Ce nouveau numéro de Plural Pluriel, revue des cultures de langue portugaise – numéro 19, automne-hiver 2018 – est consacré au premier État proclamé durant le troisième millénaire, qui est également le plus jeune pays indépendant du monde lusophone, le Timor-Oriental. Pour notre revue, il s'agit d'une entreprise inédite, les articles du dossier ouvrant un espace interdisciplinaire où sont présentées non seulement des recherches réalisées par des spécialistes du Timor-Oriental, issus de diverses parties du monde, mais où résonnent également des voix de chercheurs timorais ainsi que celles de professeurs de langue portugaise au Timor-Oriental.

◆ ◆ ◆ ◆ ◆

• **Objectif a**: Dans la liste, remplacez « Click » par « Tap », puis redonnez toutes les lignes sans autre modification.

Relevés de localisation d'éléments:
◆ ◆ ◆ ◆ ◆

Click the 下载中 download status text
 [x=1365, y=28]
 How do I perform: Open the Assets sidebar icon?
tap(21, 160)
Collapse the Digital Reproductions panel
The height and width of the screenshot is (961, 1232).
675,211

◆ ◆ ◆ ◆ ◆

• **Objectif b**: Reprenez la présentation du numéro consacré au Timor-Oriental à la suite de sa dernière phrase.

• **Réponse a**:
Tap the 下载中 download status text
 [x=1365, y=28]
 How do I perform: Open the Assets sidebar icon?
tap(21, 160)
Collapse the Digital Reproductions panel
The height and width of the screenshot is (961, 1232).
675,211

• **Réponse b**:
Le dossier accueille une multiplicité de collaborations nouvelles qui configurent la complexité et la pluralité des perspectives, s'articulant sur le concept d'objectification. La pertinence de ce concept est bien explicitée dans le texte d'introduction du dossier, « Processos de objetificação da cultura em Timor-Leste: Aproximações », de Kelly Silva et de Daniel Borges. Ce texte invite à regarder la transversalité au coeur des questions traitées par les différents articles : les processus par lesquels des objets culturels prennent sens au sein des cultures, ou bien sont déplacés vers d'autres contextes par des entités exogènes, comme des ONGs et des organes d'État. L'objectification configure ces processus, où parfois des objets culturels, comme par exemple l'artisanat, sont déracinés de leurs contextes initiaux de production. Comme le soulignent les auteurs, l'on peut objectifier jusqu'à l'histoire et la littérature. Ils montrent également que, en raison de la récente indépendance politique du Timor-Oriental (2002), l'arrivée de plusieurs organes internationaux dans ce pays, pour y construire des institutions modernes, est à la source des objetifications de la culture timoraise les plus récentes, ce qui soutient la pertinence du concept pour comprendre le Timor-Oriental aujourd'hui.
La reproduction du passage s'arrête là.